Haby is a self-hosted habit and goal tracker built for private, homelab-friendly deployments. It combines daily habits, progress goals, lightweight widgets, and a clean dashboard into a single containerized app.

Haby light theme Haby dark theme

Features

  • Multi-user authentication with an admin-managed user list
  • Default first-run account with forced password change
  • Separate habit and goal cards
  • Optional mini calendar and mini chart on each card
  • Line, column, and pie card charts
  • Right-side widgets for overall history, today list, and calendar views
  • Card archiving and archived section support
  • Import preview before full import
  • Local SQLite persistence in a single /data volume
  • Docker-first deployment with a production example compose file

First-run account

The initial first-run account is:

  • Username: Haby
  • Password: Haby

You are prompted to change the password after the first login.

Demo layout on first run

Haby seeds a curated default dashboard for first-time use and for new users:

Habit cards

  • 5 active habit cards.
  • Mixed card layouts with mini calendars, compact cards, repeatable cards, and different visual styles.
  • Charts are widget-only, so habit cards stay focused on daily tracking.

Goal cards

  • 4 active goal cards.
  • Goal examples include steps, distance, sleep, and reading progress.
  • Goal cards use progress bars, units, mini calendars, and compact layouts.

Archive

  • 2 archived sample cards.
  • The archive section is visible immediately on first run.

Widgets

  • Calendar
  • Today List
  • Overall History
  • Goal/card chart widget example

Stack

  • Frontend: React + Vite + TypeScript
  • Backend: Express + TypeScript
  • Database: SQLite
  • Container: Multi-stage Docker build

Repository structure

.
├── app/
│   ├── client/              # React frontend
│   └── server/              # Express backend
├── compose.yaml.example     # Example Docker Compose file
├── Dockerfile               # Production multi-stage image
├── .env.example             # Optional runtime environment example
├── SECURITY.md              # Security policy and hardening notes
└── docs/
    └── screenshots/         # README screenshots

Local development

npm install --prefix app
npm install --prefix app/client
npm install --prefix app/server
npm run dev --prefix app/server
npm run dev --prefix app/client

Docker image

Pull the latest image from Docker Hub:

docker pull zvijer1987/haby:latest

Docker Compose

A commented production example is included in compose.yaml.example.

Quick start:

cp compose.yaml.example compose.yaml
mkdir -p data
docker compose up -d

Runtime data

Haby stores persistent runtime data in /data inside the container. The mounted directory contains:

  • the SQLite database
  • uploaded profile pictures
  • user settings and persisted application state

Import and export

  • Export downloads a dated JSON backup file
  • Import runs a preview first
  • Import can restore habits, goals, archived cards, entries, categories, and settings

Security notes

  • Change the default password immediately after the first login
  • Do not expose Haby directly to the public internet without an authenticated reverse proxy
  • Run behind HTTPS when used outside a trusted LAN
  • Keep the /data volume private and backed up
  • Review SECURITY.md before publishing or opening access

Contributing

See CONTRIBUTING.md for repository conventions and contribution notes.

Update notes - v1.1.0

Runtime user change

The container now runs as the standard Node.js user:

  • UID: 1000
  • GID: 1000

This is better for most self-hosted bind mount setups where the mounted data folder is owned by the normal host user.

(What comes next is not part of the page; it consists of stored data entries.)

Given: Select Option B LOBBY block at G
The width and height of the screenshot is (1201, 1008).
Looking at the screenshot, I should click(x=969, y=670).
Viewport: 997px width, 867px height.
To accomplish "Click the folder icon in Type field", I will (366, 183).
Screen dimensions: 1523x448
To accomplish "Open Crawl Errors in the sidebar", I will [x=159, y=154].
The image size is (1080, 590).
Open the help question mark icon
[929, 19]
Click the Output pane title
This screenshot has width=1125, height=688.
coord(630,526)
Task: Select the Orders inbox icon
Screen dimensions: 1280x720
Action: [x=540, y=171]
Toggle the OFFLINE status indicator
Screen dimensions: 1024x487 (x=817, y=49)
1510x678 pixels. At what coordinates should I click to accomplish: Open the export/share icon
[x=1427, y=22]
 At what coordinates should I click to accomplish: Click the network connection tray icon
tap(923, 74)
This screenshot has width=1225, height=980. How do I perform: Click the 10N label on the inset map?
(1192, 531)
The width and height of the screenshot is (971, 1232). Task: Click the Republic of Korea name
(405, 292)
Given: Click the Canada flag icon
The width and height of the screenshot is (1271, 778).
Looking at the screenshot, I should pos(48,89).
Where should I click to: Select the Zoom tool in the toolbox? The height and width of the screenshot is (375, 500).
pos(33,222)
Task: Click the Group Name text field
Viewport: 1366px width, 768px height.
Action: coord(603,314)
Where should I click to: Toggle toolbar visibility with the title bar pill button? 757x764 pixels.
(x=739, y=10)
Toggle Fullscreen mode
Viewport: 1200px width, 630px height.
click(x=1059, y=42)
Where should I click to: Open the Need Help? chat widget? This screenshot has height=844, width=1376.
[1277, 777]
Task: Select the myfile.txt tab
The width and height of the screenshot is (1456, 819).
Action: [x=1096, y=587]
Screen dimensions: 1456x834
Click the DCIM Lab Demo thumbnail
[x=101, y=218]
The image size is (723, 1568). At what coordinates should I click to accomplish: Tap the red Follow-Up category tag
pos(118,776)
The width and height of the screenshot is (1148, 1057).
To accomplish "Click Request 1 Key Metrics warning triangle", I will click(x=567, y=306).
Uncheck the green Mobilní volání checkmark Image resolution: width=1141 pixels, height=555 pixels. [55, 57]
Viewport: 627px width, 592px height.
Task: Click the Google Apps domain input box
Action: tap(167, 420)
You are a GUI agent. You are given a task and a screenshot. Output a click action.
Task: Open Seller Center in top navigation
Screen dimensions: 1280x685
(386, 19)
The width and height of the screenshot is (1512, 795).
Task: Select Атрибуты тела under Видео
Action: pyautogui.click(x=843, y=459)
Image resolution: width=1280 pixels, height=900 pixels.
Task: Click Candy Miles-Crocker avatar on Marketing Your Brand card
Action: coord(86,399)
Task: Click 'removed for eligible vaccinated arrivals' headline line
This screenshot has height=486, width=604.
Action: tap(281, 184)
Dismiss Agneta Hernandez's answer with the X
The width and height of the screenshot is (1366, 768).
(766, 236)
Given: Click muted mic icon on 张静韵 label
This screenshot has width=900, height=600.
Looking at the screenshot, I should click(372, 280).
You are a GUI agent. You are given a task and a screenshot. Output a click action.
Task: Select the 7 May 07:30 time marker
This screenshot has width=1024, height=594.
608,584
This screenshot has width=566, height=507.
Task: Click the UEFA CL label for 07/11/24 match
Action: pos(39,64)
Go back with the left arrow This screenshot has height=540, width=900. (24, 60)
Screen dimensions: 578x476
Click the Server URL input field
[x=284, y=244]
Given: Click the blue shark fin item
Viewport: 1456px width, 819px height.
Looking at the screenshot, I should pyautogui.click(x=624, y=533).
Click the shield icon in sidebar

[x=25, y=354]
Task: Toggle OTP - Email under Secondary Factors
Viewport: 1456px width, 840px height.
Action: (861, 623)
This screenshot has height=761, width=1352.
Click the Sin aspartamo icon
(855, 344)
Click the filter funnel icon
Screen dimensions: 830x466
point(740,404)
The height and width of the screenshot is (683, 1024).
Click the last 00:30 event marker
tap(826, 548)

Existing users who update from an older image may need to fix ownership of their mounted /data folder if they see this SQLite error:

SqliteError: attempt to write a readonly database

For bind-mounted data folders, run:

sudo docker stop haby
sudo chown -R 1000:1000 /path/to/haby/data
sudo chmod -R u+rwX,g+rwX /path/to/haby/data
sudo docker start haby

Example for a local ./data folder:

sudo docker stop haby
sudo chown -R 1000:1000 ./data
sudo chmod -R u+rwX,g+rwX ./data
sudo docker start haby

New installations using a normal user-owned bind mount should work without extra permission changes.